We do not use tracking cookies, third-party analytics cookies, or retargeting on this website.

6. Cookies

Our website does not use tracking or analytics cookies. Technically necessary session cookies may be used for the operation of the customer portal only. These cookies are deleted when you close your browser and do not require consent under § 25(2) TTDSG.

7. Email Communication

When you contact us by email, we process your email address and the content of your message. We use Google Workspace (Google Ireland Limited, Gordon House, Barrow Street, Dublin 4, Ireland) as our email service. Google processes data on our behalf on the basis of EU Standard Contractual Clauses pursuant to Art. 46(2)(c) GDPR. The legal basis for email processing is Art. 6(1)(b) or (f) GDPR.

8. Disclosure of Data to Third Parties

We only pass on your personal data when:

  • it is necessary to fulfil a travel booking (e.g. to hotels, airlines, local partners) — legal basis Art. 6(1)(b) GDPR;
  • we are legally obliged to do so;
  • you have expressly consented.

In the context of travel bookings, it may be necessary to transfer data to third countries outside the EEA (e.g. for travel to Dubai or other non-EU countries). In such cases, the transfer is based on Art. 6(1)(b) GDPR (performance of contract) or your explicit consent.

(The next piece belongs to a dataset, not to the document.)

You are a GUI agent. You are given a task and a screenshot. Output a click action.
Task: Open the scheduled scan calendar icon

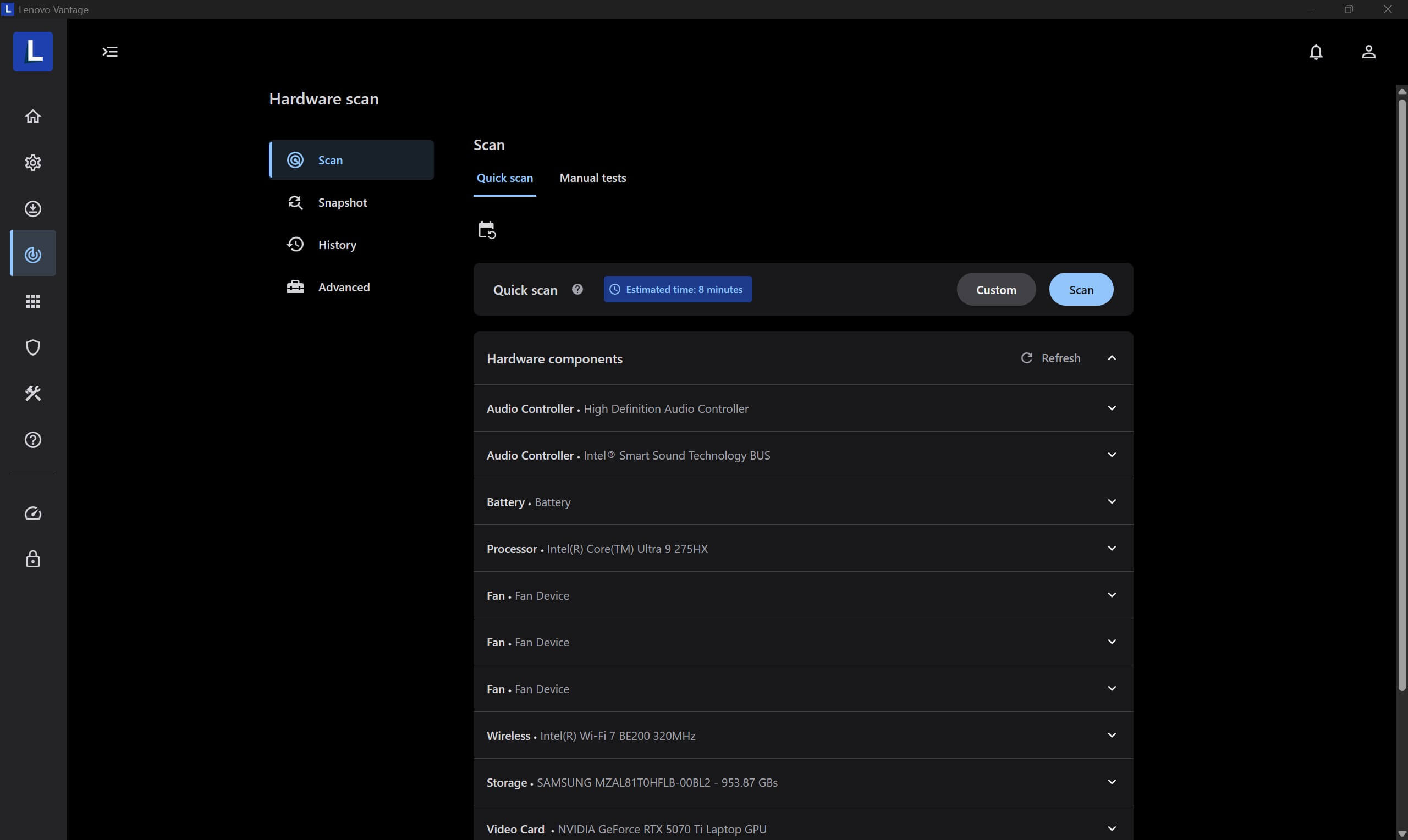click(486, 230)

We will inform you separately about third-country transfers during the booking process.

9. Retention Periods

We store your personal data only for as long as necessary for the respective purposes or as required by statutory retention obligations:

  • Contact enquiries without contract conclusion: 6 months
  • Customer data in CRM: 3 years after end of contract
  • Booking documents, invoices: 10 years (§ 147 AO / § 257 HGB)
  • Customer portal content: 1 year after end of trip

10. Your Rights as a Data Subject

Under the GDPR, you have the following rights:

  • Right of access (Art. 15 GDPR): You may request information about the data stored about you.
  • Right to rectification (Art. 16 GDPR): You may request the correction of inaccurate data.
  • Right to erasure (Art. 17 GDPR): Under certain conditions, you may request the deletion of your data.
  • Right to restriction of processing (Art. 18 GDPR).
  • Right to data portability (Art. 20 GDPR).
  • Right to object (Art. 21 GDPR): You may object at any time to processing based on Art. 6(1)(f) GDPR.
  • Right to withdraw consent (Art. 7(3) GDPR): Any consent given may be withdrawn at any time with effect for the future.

To exercise your rights, please contact: [email protected]

11. Right to Lodge a Complaint

You have the right to lodge a complaint with the competent supervisory authority. For MIRA KODA UG, this is:

Bayerisches Landesamt für Datenschutzaufsicht (BayLDA)
Promenade 18, 91522 Ansbach
Telefon: +49 (0)981 53-1300
Website: www.lda.bayern.de

12. Data Security

Our website transmits data exclusively in encrypted form via the HTTPS protocol (TLS). We implement appropriate technical and organisational measures in accordance with Art. 32 GDPR to protect your data against unauthorised access, loss, or misuse.

13. Updates to this Privacy Policy

We reserve the right to update this Privacy Policy if changes are made to our website or the legal framework. The current version will always be available on this page. Last updated: May 2026.